Representatives of 375 families from two communities in Koh Kong involved in two longstanding land disputes were offered a solution by the Ministry of Land Management on Thursday morning.
Representatives of 375 families from two communities in Koh Kong involved in two longstanding land disputes were offered a solution by the Ministry of Land Management on Thursday morning. Sreng Meng Srun

Koh Kong land dispute solved, ministry says

Updated: 1pm, Friday March 23, 2018

The Ministry of Land Management on Thursday said it has resolved two long-running land disputes between communities in Koh Kong’s Sre Ambel and Botum Sakor districts and two sugar companies owned by tycoon and ruling party Senator Ly Yong Phat involving more than 800 hectares of land.

The announcement, made at the ministry in the presence of both Yong Phat and Minister Chea Sophara, declared that the two companies – Koh Kong Sugar Industry Co Ltd and Koh Kong Plantation Co Ltd – agreed to cut out 825 hectares of land from their economic land concessions and hand it to villagers, some of whom also received additional monetary compensation.

Speaking at the ceremony, Minister Sophara declared that by accepting the solution, villagers had to sign away their right to protest over their land in the future.

“I do not want to see another 100 families come and protest again on the solved case after I have offered the solution for the 175 families. Therefore,

as I do not want such a situation, I ask for the victims of the land dispute to sign the contract to end the protests from now on,” he said.

One such contract seen by The Post read: “I promise with my thumbprint not to protest anymore after I got my land from the ministry officially and I will withdraw any complaint letter from [relevant institutions].”

The dispute involving a community of 200 families in Botum Sakor’s Kandorl commune began in 2003, and the one involving 175 families in Sre Ambel’s Chi Khor Leu commune began in 2005.

Prum Khum, a representative of the community in Kandorl, said he and his fellow villagers were happy with the solution, which provided each family with 1.5 hectares.

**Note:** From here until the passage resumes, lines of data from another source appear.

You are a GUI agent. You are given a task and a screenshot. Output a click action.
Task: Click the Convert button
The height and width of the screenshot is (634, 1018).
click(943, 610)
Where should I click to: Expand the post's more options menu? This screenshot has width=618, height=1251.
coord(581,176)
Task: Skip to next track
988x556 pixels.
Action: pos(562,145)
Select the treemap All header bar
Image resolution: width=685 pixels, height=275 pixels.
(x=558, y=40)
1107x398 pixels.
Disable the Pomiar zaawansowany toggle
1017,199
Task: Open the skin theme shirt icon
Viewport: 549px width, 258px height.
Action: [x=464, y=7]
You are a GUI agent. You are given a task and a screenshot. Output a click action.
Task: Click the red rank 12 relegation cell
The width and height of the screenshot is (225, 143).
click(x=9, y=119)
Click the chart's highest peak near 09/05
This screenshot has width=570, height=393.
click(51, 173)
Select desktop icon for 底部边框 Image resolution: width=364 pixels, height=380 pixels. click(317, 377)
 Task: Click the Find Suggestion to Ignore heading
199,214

“We now have a chance to work and have a new living standard,” he said. “Now we have a right to build a home on our land.”

Since the land granted to villagers is different from where they had previously inhabited, Khum said he would like to see the government invest in building infrastructure and public services such as a road, school, health centre and pagoda in the new location.

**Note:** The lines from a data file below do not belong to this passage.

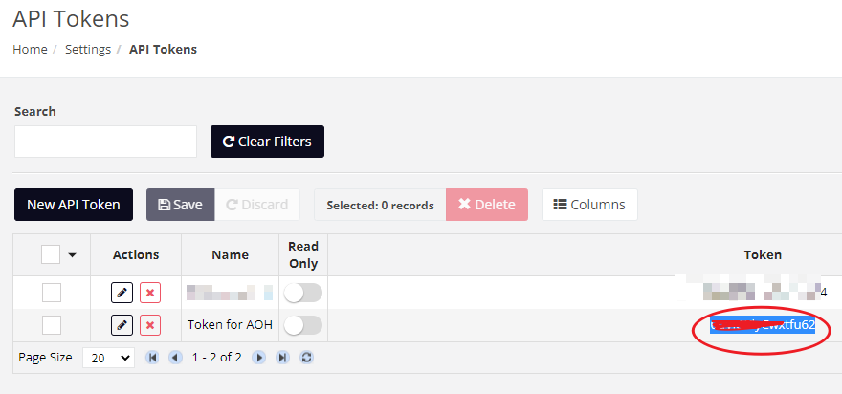Image resolution: width=842 pixels, height=394 pixels.
Task: Toggle Read Only for Token for AOH
Action: coord(303,325)

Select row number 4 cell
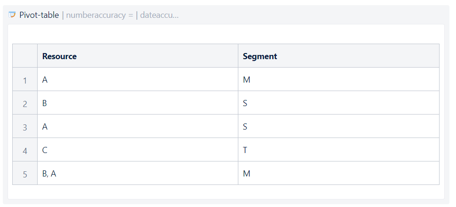coord(25,151)
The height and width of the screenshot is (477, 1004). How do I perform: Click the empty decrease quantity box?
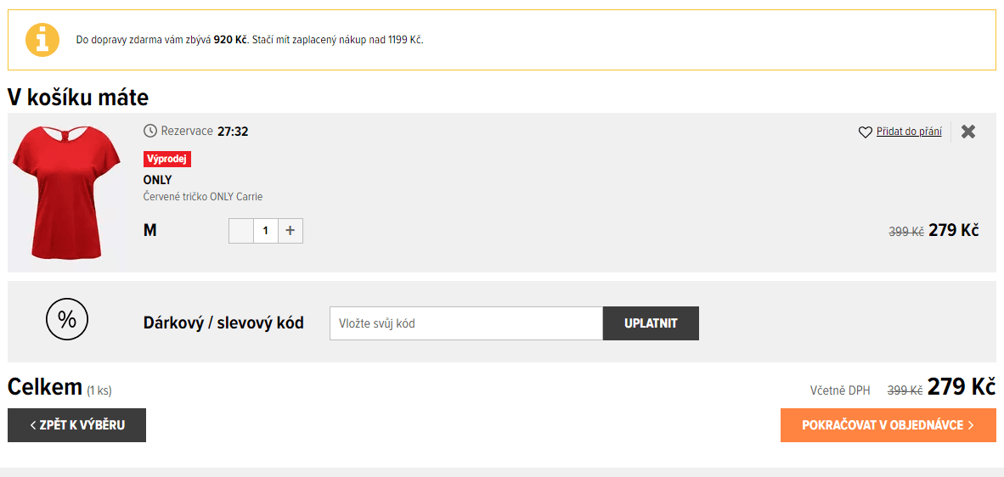[x=240, y=231]
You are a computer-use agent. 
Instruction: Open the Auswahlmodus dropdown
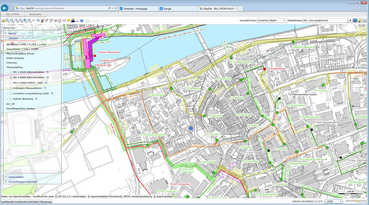click(272, 21)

Meanwhile, the families in Chi Khor Leu received 3 hectares and $2,500 each. Community representative Phav Nheung also welcomed the ministry’s decision and echoed Khum’s demands for infrastructure for her community as their new land was also not at the location of the old village.

“The government offered the land to the people in the remote area, which is far from their former village, and there is also no public service,” she said.

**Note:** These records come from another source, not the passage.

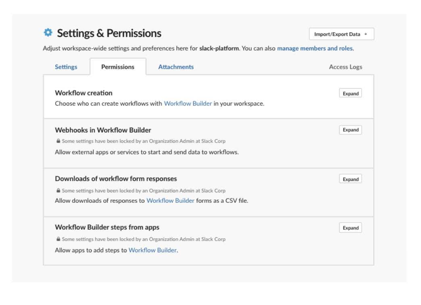Viewport: 421px width, 305px height.
Task: Expand the Workflow creation section
Action: [350, 93]
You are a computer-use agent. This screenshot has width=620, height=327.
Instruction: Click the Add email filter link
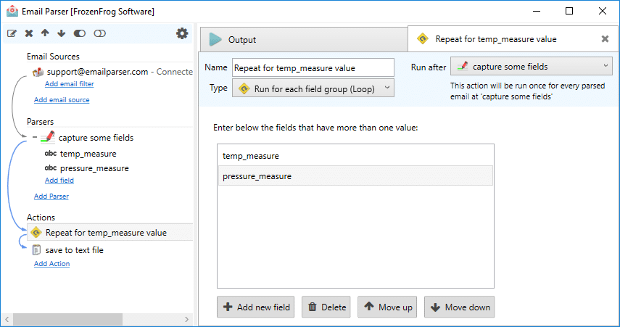pyautogui.click(x=69, y=84)
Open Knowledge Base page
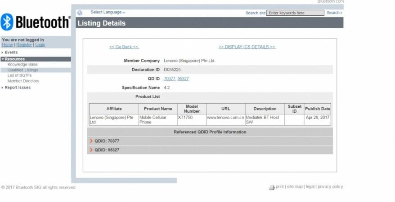This screenshot has height=202, width=395. tap(22, 65)
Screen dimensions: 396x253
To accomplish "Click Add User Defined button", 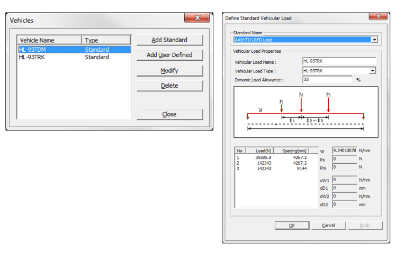I will tap(169, 55).

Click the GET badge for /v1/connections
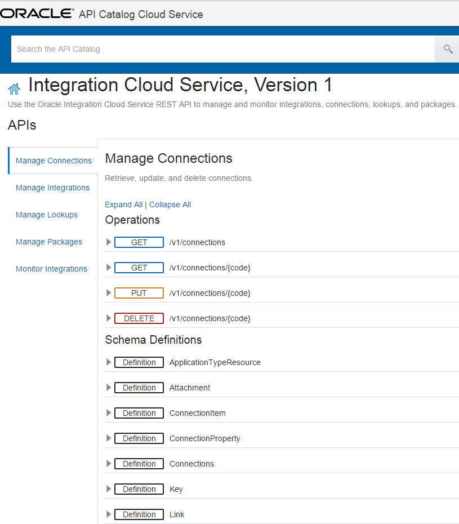(x=139, y=242)
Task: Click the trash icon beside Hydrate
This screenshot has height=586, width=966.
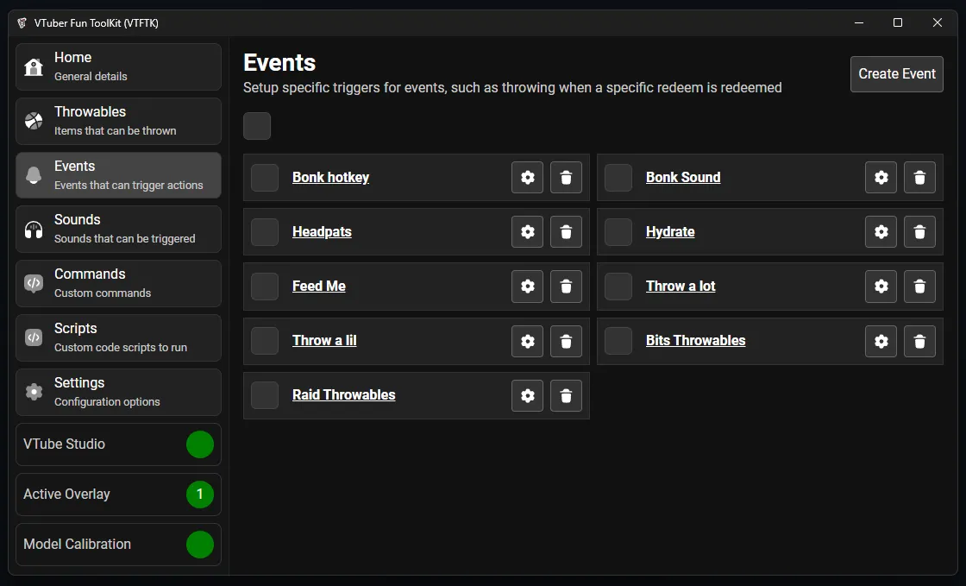Action: (x=919, y=231)
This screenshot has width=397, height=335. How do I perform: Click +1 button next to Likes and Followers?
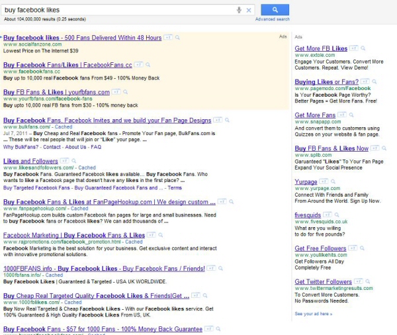(64, 160)
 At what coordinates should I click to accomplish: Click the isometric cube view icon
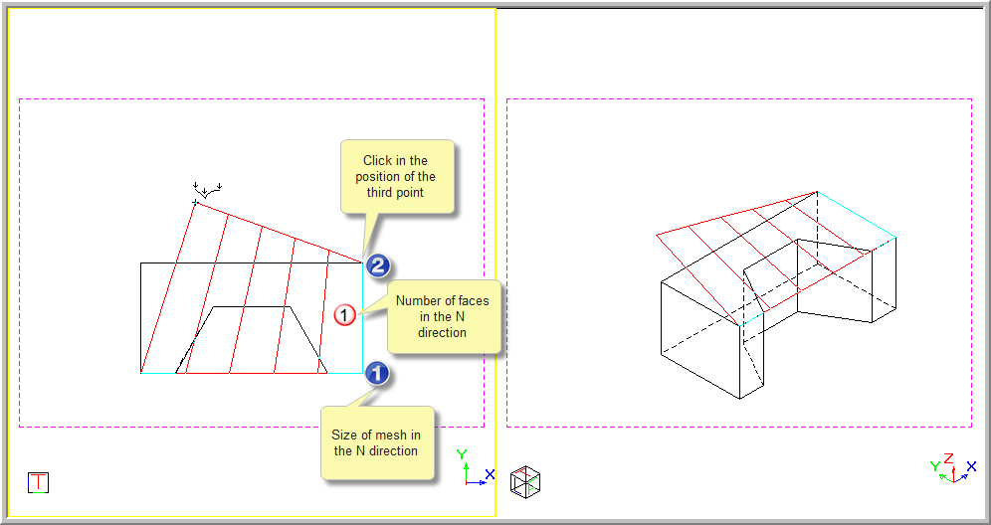524,482
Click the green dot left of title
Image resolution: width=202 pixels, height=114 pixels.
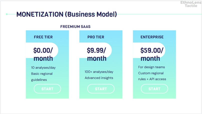[x=7, y=14]
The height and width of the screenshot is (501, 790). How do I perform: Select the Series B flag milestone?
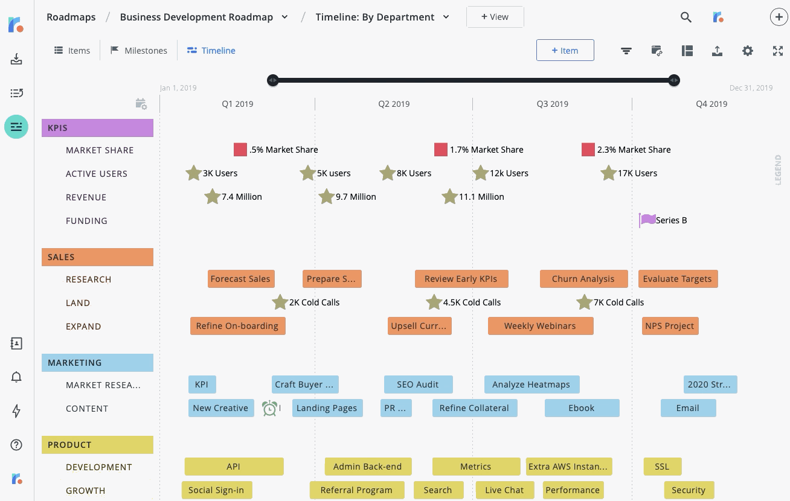(647, 220)
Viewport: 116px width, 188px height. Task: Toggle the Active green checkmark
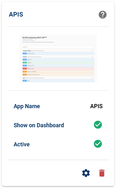pyautogui.click(x=98, y=144)
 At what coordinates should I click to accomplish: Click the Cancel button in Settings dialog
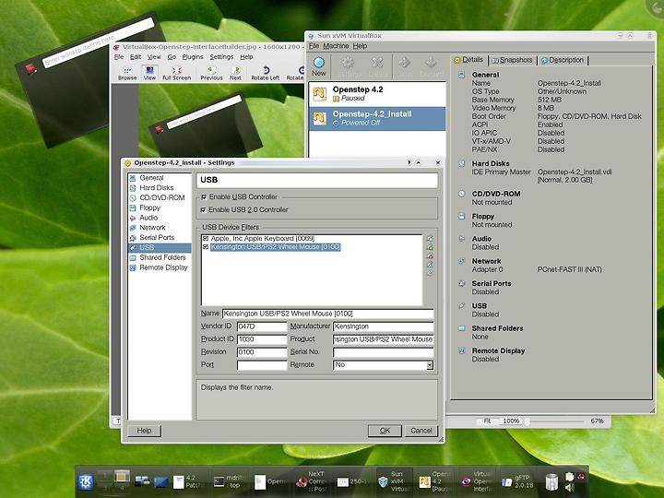(x=421, y=431)
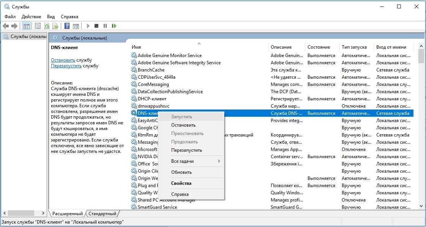Click the Back arrow in toolbar
This screenshot has width=426, height=227.
point(6,26)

Vong Kosal, coordinator of the NGO Forum, welcomed the solution but noted that land disputes are seldom solved without an order from high levels of government, such as from Sophara himself.

Indeed, Koh Kong Provincial Governor Mithona Phouthorng said it was thanks to high-level ministry officials and the involvement of the EU that the case was resolved “smoothly” after more than a decade of waiting.

Senator Yong Phat, a Koh Kong native, maintained he had been unaware of the years-long disputes.

“In fact, I am not involved with the sugar companies [dispute], but previously, I brought [the companies] here [because I] saw that in my homeland, no one invests. So I tried to persuade them to come and then, they came . . . I have done my best to help them,” he said.